Women, what makes you feel "connected" to DH?

Anonymous
And don't say sex, because the feeling of connection is what leads to sex -- right?
Anonymous
Discussions about our future
Spending time together without distractions (walking/dinner out)
Anonymous
Laughing. I really miss being amused by and amusing DH. Every now and then one of us makes a good joke and it reminds me of the fun times we had before we we were constantly exasperated by one another.
Anonymous
Sex. It's true though. You talk to your husband, family and friends. You hang out and spend time with husband, family and friends. BUT, you have sex with your husband, not the others (at least I don't). It's probably the strongest bond two people can have.
Anonymous
When he provides emotional support.
Anonymous
The bitch is connected to my wallet.
Anonymous
Anonymous wrote:And don't say sex, because the feeling of connection is what leads to sex -- right?

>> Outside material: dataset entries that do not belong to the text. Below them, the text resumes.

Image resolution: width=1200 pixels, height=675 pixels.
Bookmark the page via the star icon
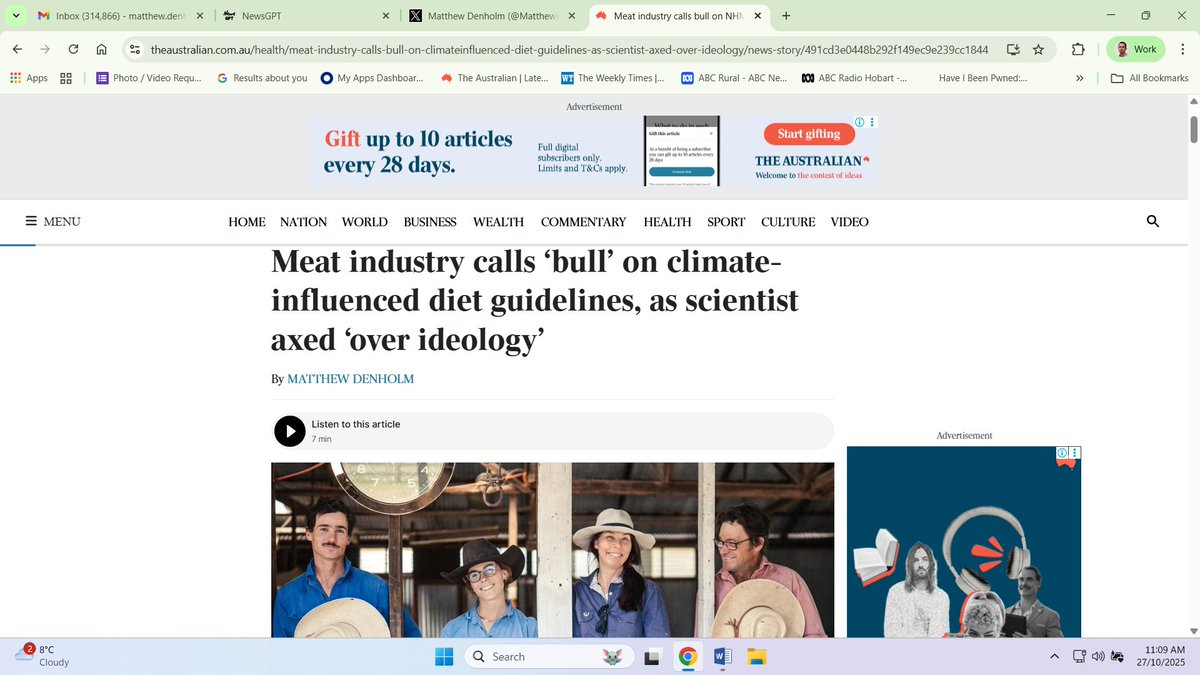tap(1038, 48)
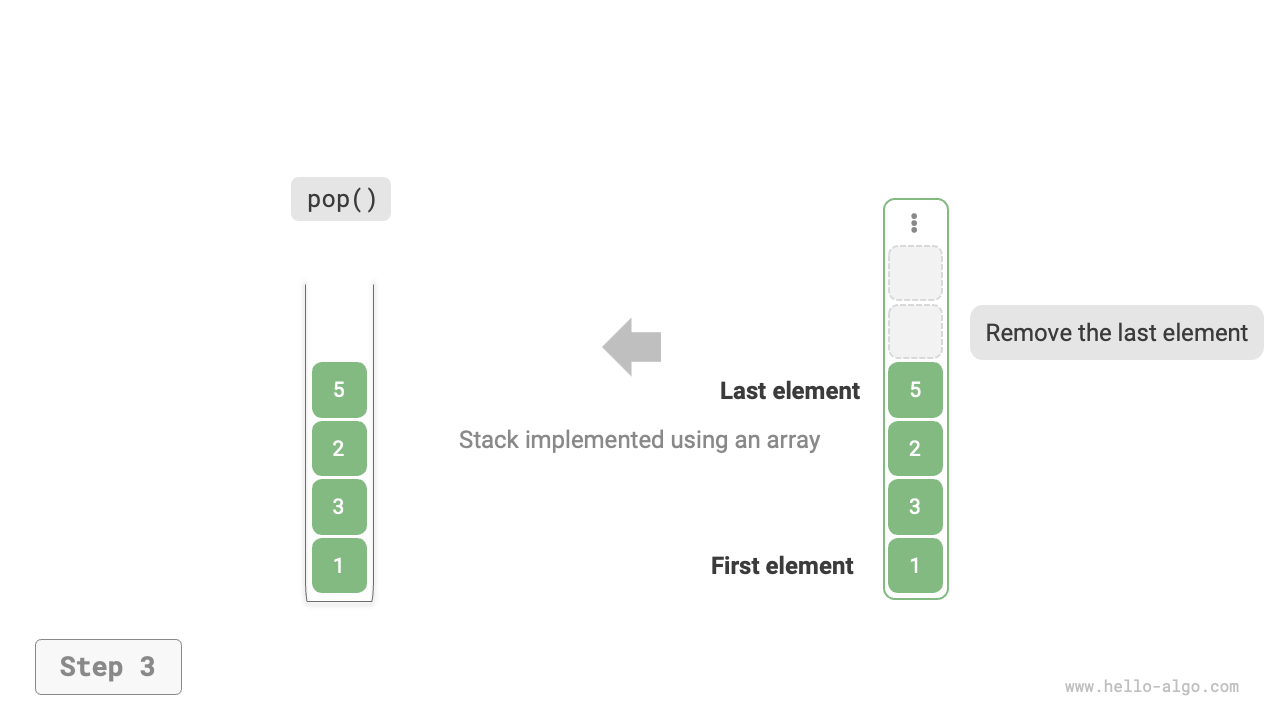Select the bottom stack block 1

339,565
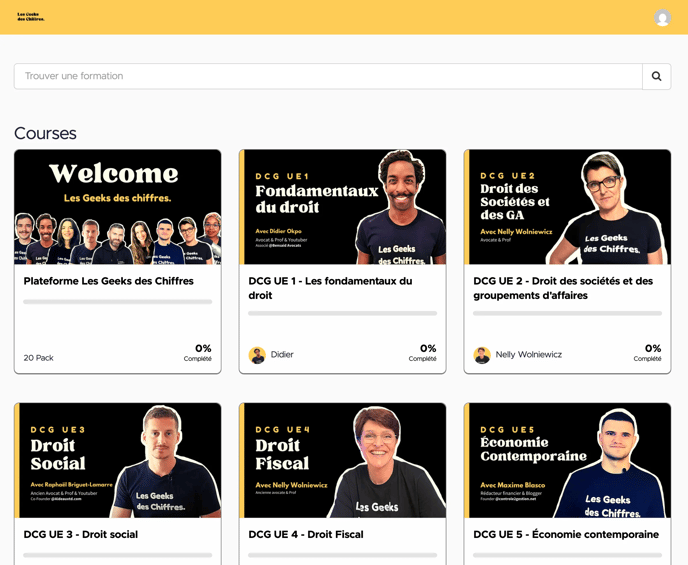
Task: Select 'DCG UE 4 - Droit Fiscal' title
Action: (x=306, y=534)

It is a two-way street. Having frequent and enthusiastic sex with the partner makes them feel wanted and worthy within the relationship too. I want my spouse to WANT to have sex with ME as much as I want them to enjoy the act of sex itself. So it is an emotional affirmation as well as a physical connection.
Anonymous
All of the cliche stuff...talking about our relationship, him telling me that he loves me (particularly when I am mad), talking about each other's problems, him having my back in a disagreement with a family member, him actively helping to solve my problems (this is where him doing chores comes in).

Sex does not really make me feel connected to my husband. I know that we just feel really differently about it. It is much more emotional for him, and much more biological for me. Like, if we don't have sex for a while, it hurts his *feelings.* I just feel like I want to have sex. Like if I haven't eaten a food I really like in a while, I start thinking about it. And while I enjoy having sex/eating that food...I don't feel lonely or bad about myself if I don't get it.

Things that make me start thinking about sex are anything that makes me want to have more babies (with him). I don't actually want any more babies, but some things make that feeling pop up. And some things make that feeling never pop up. This is why I think that some women who love being pregnant/having babies, want to have sex all of the time post partum. While other women who aren't really fond of that stage aren't really interested for a few years, but maybe are again later when the kids get to a more enjoyable age.
Anonymous
When he listens to me.
Anonymous
When he uses my old nickname.
When he holds my hand while we're walking somewhere.
When we're out to dinner with another couple and he puts his arm around my shoulder and touches my neck and shoulder.
When he smiles at me from across the room or down the street.
Anonymous
What we have is beyond sex. It's a much deeper level, almost like we're one. I can't explain it only to say if one of us were to die the other would too.

I have never felt that kind of connection to anyone else.
Anonymous
Anonymous wrote:And don't say sex, because the feeling of connection is what leads to sex -- right?


And there's your problem.
Anonymous
Our children.
Anonymous
Not much... a glass of wine while we sit on the same couch watching sports/netflix/ or going for a hike. But I feel pushed away from him when he is being needy, critical, selfish and yelling.
Anonymous
Time alone without the kids, especially if he made it happen (but that's rare).